Probability that a either mutation or a coalescent event occurs first when considered backwards in generations. Each modelled after an exponential distribution of intensity:

   - a binomial coefficient, the number of combinations of 2 genes among _k_ possible genes, for coalescence;
    
   - _Theta_, or **4Nu**, the scaled mutation rate, for mutation.


The formulas are derived as the calculation of the minimum of these two quantities, an exponential of intensity equal to the sum of that of its components:

   - _min {Exp(a), Exp(b)} = Exp(a + b)_


In [2]:
def prob_coal(theta,nsamp):
    
    p= (nsamp - 1) / (nsamp - 1 + theta)
    
    return p

def prob_mut(theta,nsamp):
    
    p= theta / (nsamp - 1 + theta)
    
    return p


#### config.

Sample configuration. 

Under the infinite alleles model (Ewens 1972), it is assumed that no spatial or quantitaive information is known about alleles. We know only whether two alleles are different or identical.

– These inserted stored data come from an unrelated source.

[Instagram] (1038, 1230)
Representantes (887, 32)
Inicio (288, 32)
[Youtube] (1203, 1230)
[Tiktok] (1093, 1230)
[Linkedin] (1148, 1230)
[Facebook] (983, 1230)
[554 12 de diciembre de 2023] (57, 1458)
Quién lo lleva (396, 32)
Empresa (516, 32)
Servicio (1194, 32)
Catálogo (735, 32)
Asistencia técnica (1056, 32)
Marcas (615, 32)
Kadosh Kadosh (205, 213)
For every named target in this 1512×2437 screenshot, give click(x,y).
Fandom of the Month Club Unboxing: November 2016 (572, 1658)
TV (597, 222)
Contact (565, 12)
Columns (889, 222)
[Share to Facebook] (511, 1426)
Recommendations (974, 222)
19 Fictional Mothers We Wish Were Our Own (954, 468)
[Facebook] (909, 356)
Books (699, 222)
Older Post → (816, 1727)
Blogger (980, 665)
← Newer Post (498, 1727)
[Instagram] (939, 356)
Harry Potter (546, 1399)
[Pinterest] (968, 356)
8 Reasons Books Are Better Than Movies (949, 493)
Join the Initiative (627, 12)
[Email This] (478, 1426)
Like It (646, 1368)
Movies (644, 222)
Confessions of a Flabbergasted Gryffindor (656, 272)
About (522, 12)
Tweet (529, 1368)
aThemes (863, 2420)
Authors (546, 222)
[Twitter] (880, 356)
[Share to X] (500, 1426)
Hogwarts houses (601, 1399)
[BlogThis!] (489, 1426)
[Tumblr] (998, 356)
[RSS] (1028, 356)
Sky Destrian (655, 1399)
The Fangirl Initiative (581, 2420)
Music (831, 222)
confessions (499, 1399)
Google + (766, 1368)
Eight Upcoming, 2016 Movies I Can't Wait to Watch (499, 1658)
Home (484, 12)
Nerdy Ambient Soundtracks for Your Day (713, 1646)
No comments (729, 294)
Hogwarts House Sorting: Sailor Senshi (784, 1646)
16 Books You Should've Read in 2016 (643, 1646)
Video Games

As a consequence, haplotype data sets can be treated as vectors of length _j_, where each element represents the number of allele classes possessing _j_ members.

As you can imagine, this makes considering the disapearance of alleles, through coalescence of identical forms or disapearnce of singletons through mutation, rather more simple. 

_Yet not so simple that to reproduce the algorithm is straighforward (see below)._

The function `get_config` draws the sample configuration of a numpy array. It considers rows as haplotypes, columns as loci.

In [3]:

def get_config(dataw,nsamp):
    hap_str= [''.join([str(c) for c in x]).strip() for x in dataw]
    hap_str= {z:[x for x in range(nsamp) if hap_str[x] == z] for z in set(hap_str)}
    
    class_len= np.array([len(hap_str[z]) for z in hap_str.keys()])
    
    config= [sum(class_len == x) for x in range(1,nsamp + 1)]
    return config


## Infinite alleles

_Ewens 1972_

    i. Recursion.

Recursion equation of probability of sample configuration as described by Ewens. Equation `2.13` of GGVE (see Index).


In [4]:

def Ewens_recurs(config_vec,theta,prob_array,Pin,prob_bound = 1):
    n_samp= sum([(x + 1) * config_vec[x] for x in range(len(config_vec))])
    
    if config_vec == [1]:
        ## boundary
        
        prob_left= Pin * prob_bound
        
        prob_array.append(prob_left)
        
        return prob_array
    
    if config_vec[0] > 0:
        ## mutation
        prob_left= prob_mut(theta,n_samp)
        
        new_conf= list(config_vec)[:(n_samp - 1)]
        new_conf[0]= new_conf[0] - 1
        
        prob_next= Pin * prob_left
        
        Ewens_recurs(new_conf,theta,prob_array,prob_next)
    
    
    if sum(config_vec[1:]) > 0:
        ## coalesc
        prob_right_I = prob_coal(theta,n_samp)
        
        jsel= [x for x in range(1,len(config_vec)) if config_vec[x] > 0]
        
        for sub in jsel:
            ##  coalesce for all classes still holding more than one allele.
            
            jprop= sub * (config_vec[sub - 1] + 1) / (n_samp - 1)
            
            new_conf= list(config_vec)
            new_conf[sub] -= 1
            new_conf[sub - 1] += 1
            new_conf= new_conf[:(n_samp - 1)]
            
            prob_right= prob_right_I * jprop

            prob_next= Pin * prob_right

            Ewens_recurs(new_conf,theta,prob_array,prob_next)
    
    return prob_array


    ii. Exact formula.

Ewens sampling formula, the exact solution to recursion above. Equation `2.19` of GGVE (see Index).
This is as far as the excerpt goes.